Les demandes françaises de renseignements sur certains membres présumés des attaques terroristes de Paris, adressées aux autorités américaines par le Ministère des Finances seraient restées lettre morte. La source de Bercy, citée par l'agence Reuters, ajoute "Je ne pense pas qu'ils oseront utiliser le même argument pour la dernière demande, qui concerne des personnes clairement identifiées comme étant derrière les attentats du 13 novembre à Paris". Car ce n'est pas la première fois que les autorités américaines n'accèdent pas à ce type de requête.
Des données bancaires afin d'établir des liens entre des individus et leurs complices ou des organisations voire des pays qui auraient pu les financer. Pour François-Bernard Huyghe, directeur de recherche à l'IRIS et expert en cyber stratégie ainsi qu'en intelligence économique, suivre ces mouvements peut s'avérer intéressant, malgré quelques réserves:
« Encore que, on avait vu par plusieurs exemples, les Kouachi et Coulibaly en France, que les groupes terroristes qui passent à l'action n'ont pas besoin de budgets énormes et souvent ils s'autofinancent par un peu de criminalité ou tout simplement en allant emprunter de l'argent à leurs banques ».
Alors pourquoi le Trésor américain refuse-t-il la demande de Bercy?

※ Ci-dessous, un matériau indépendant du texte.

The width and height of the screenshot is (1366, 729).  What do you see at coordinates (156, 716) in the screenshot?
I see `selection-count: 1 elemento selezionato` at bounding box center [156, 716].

D'autant plus que la source au Ministère insiste sur l'importance pour les enquêteurs d'obtenir ces données dans les plus brefs délais. Pour François Bernard Huyghe, les relations entre les services de différents états reflètent la complexité des relations qu'il peut y avoir entre les nations elles-mêmes:
« Évidemment ce sont des rapports très ambigus, parce que d'un côté on participe à des mêmes programmes, on échange des données sur des terroristes, sur leurs déplacements etc. et de l'autre, nous savons très bien que les Etats-Unis par les systèmes de la NSA surveillent et pas seulement les apprentis djihadistes mais surveillent des acteurs économiques en France, voire mêmes plusieurs présidents de la république ».
D'autant plus que tout aurait pu mal finir pour le Trésor américain, du moins officiellement… En 2013, suite au tôlé provoqué par les révélations d'Edward Snowden, l'Union Européenne a, brièvement, pensé à reconsidérer sa participation au programme de surveillance du financement du terrorisme (TFTB). Car il apparaissait plus que probable que ce n'était plus seulement le Trésor américain qui avait accès aux données bancaires de SWIFT, mais aussi la NSA…
Pour notre expert, c'est une nouvelle occasion pour les pays européens de montrer leur manque d'unité face notamment aux Etats-Unis:
« La solution, ça serait que l'Europe soit d'abord un peu plus unie, un peu plus européenne, un peu plus décidée à garder le contrôle sur ses données, ses Big-Data. Pour donner un exemple, le fait que les services britanniques d'interception, l'équivalent en anglais de la NSA, le GCHQ travaille beaucoup avec leurs collègues américains, alors que d'autres pays européens le font moins, montre évidemment que l'on ne présente pas du tout un front uni ».
La source du Ministère des Finances, citée par l'agence Reuters, va même plus loin en ajoutant qu'il apparait que parmi les pays européens, certains « plus anglo-saxons » que les français, entretiennent des accords secrets avec Washington afin de faciliter l'accès à ces informations.
Quant à la société SWIFT, l'adoption par le Parlement Européen en Septembre 2014 de la Résolution 2014/284, prenant notamment en considération la déclaration de clôture du sommet de l'OTAN au pays de Galles, « demande à l'Union européenne d'envisager l'exclusion de la Russie du système SWIFT ».